ENCOUNTER: Galileo G2 RESOLUTION: 100 meters/pixel
This 9-frame mosaic illustrates the complex geologic history of these ancient terrains. Belts of narrow fractures can be seen, especially towards the south and east. Most (though not all) large craters are degraded, either by fracturing and disruption, landform degradation, viscous relaxation, or a combination of these. Relatively bright circular patches are probably ancient impact scars. Two bands of bright terrain cross Nicholson Regio here, including the smooth bright band Arbela Sulcus across scene center. Most lanes of bright terrain formed by flooding by icy lavas and tectonic fracturing. The scene is ~600 kilometers across.

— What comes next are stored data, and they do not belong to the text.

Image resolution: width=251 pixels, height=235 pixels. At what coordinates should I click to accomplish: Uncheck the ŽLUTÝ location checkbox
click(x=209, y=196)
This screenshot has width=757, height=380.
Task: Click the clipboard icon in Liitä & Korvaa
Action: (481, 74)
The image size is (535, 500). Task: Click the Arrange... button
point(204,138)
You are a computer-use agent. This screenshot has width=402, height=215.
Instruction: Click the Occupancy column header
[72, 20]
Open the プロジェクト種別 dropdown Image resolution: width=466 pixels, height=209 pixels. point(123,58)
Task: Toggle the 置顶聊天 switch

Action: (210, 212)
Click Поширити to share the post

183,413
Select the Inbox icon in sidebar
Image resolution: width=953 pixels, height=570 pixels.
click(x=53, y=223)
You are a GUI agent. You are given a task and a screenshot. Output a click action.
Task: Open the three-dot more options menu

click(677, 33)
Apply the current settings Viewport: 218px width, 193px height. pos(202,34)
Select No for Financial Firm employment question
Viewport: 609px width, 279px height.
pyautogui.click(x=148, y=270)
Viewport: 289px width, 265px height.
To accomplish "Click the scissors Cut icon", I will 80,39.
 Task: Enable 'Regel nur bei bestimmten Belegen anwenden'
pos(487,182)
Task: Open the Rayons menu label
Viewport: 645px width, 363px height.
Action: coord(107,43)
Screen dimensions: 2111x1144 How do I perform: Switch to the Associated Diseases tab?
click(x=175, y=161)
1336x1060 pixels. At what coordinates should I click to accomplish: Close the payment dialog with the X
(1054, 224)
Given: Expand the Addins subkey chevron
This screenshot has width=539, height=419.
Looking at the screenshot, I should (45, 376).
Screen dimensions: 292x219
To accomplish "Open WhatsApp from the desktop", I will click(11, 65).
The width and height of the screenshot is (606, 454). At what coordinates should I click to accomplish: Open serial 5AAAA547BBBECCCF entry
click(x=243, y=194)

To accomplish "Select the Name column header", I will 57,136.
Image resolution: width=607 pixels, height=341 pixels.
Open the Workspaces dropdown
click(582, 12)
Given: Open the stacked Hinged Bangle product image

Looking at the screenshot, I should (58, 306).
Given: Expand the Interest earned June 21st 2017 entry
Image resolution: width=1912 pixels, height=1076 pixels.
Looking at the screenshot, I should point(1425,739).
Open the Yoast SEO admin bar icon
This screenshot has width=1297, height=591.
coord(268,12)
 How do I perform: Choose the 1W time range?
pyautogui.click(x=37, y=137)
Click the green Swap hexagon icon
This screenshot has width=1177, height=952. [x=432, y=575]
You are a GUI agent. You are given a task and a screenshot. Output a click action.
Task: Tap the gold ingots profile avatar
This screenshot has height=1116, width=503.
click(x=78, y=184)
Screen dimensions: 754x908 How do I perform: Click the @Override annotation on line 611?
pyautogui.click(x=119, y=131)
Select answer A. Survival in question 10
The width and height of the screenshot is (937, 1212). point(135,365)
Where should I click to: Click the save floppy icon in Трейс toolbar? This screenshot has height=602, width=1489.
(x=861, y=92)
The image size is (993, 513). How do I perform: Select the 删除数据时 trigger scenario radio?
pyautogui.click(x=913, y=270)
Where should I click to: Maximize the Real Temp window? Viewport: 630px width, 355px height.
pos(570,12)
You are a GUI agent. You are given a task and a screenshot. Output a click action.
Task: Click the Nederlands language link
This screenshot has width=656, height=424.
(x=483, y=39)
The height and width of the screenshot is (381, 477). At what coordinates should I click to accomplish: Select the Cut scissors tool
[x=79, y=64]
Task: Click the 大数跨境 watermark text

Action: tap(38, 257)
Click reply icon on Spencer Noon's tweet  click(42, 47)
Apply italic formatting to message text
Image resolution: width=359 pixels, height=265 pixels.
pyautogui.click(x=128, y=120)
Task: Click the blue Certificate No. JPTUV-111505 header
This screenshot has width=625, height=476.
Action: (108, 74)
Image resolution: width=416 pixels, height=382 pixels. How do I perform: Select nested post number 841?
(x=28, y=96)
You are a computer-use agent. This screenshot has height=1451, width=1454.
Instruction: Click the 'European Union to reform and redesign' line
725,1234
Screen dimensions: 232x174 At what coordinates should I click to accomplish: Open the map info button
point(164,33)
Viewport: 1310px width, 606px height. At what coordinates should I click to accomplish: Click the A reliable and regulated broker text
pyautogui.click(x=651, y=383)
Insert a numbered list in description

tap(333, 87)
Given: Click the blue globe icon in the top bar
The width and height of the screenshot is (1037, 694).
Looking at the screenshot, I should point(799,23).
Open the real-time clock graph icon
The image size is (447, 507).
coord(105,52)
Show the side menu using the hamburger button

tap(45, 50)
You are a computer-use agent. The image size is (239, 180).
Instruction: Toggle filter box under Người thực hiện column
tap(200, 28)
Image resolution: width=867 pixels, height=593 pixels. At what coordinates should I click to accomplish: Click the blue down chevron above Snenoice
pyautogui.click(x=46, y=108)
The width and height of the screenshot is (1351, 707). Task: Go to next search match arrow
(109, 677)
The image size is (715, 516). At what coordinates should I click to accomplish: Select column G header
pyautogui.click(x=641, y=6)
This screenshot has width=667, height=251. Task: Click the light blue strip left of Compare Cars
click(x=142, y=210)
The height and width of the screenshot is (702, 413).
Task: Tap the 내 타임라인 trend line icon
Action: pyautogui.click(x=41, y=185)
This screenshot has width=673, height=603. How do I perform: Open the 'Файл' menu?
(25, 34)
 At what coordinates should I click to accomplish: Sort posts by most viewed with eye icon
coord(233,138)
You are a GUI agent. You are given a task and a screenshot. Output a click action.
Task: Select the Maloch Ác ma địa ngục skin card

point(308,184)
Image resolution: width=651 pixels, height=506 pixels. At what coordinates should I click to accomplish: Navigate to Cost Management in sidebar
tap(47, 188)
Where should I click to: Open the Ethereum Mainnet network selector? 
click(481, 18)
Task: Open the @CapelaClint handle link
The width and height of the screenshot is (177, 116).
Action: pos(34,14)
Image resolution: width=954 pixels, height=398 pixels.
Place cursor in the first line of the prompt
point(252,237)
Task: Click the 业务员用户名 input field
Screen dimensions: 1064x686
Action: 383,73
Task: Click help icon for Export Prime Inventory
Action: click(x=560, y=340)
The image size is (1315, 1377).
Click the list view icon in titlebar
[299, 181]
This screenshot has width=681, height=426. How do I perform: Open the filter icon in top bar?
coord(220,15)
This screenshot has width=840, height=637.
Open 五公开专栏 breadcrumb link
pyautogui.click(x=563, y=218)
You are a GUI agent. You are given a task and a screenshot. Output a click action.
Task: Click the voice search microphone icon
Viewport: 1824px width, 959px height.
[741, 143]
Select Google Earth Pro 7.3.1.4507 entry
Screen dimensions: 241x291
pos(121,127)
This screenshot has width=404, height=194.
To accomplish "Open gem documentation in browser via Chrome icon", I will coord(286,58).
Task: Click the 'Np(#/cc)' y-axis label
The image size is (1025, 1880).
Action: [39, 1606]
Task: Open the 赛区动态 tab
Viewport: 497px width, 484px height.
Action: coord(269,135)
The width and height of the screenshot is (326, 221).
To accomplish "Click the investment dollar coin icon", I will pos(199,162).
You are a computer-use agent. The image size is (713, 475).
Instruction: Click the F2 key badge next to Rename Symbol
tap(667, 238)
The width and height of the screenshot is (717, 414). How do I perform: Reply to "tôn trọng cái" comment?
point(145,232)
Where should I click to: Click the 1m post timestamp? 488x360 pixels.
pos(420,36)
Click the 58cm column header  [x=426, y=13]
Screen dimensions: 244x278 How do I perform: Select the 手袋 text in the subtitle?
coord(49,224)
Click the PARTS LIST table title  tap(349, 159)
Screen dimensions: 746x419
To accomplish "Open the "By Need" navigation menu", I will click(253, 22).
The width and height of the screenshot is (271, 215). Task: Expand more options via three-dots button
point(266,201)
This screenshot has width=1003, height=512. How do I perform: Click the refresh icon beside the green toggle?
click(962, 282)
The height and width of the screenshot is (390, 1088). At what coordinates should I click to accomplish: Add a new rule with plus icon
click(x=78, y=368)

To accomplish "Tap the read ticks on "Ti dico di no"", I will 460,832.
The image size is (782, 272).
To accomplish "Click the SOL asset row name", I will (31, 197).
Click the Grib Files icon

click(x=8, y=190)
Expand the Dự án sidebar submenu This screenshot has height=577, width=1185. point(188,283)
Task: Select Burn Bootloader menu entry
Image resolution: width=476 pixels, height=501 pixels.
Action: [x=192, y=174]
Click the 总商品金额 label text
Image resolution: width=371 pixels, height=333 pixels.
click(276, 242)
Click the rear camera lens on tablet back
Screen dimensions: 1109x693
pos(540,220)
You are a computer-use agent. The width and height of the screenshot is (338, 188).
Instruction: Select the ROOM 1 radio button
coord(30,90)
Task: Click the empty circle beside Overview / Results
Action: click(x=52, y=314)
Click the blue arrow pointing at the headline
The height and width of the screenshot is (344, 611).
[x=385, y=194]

ENCOUNTER: Galileo G7 RESOLUTION: 180 meters/pixel
ENCOUNTER: Galileo G28 RESOLUTION: 132 meters/pixel
This six-frame mosaic of bright terrain features 6 irregularly shaped rimmed depressions interpreted to be volcanic calderas. Most are cut by the narrow band of smooth bright terrain crossing the scene east to west. The largest caldera has a rugged surface characteristic of thick viscous lavas. The smooth surface of the band, in contrast, is indicative of runny watery lavas. At least 40 calderas have been identified globally, indicating that volcanism played an important role in bright terrain. Secondary craters from Osiris form the bright splotches. The scene is ~600 kilometers across.
ENCOUNTER: Galileo G8 RESOLUTION: 180 meters/pixel
These six views show the relief of Ganymede from different perspectives. These renderings are made digitally by combining the original image mosaics with topographic maps of the surface. Vertical exaggeration in these views is 10 to 30 times normal.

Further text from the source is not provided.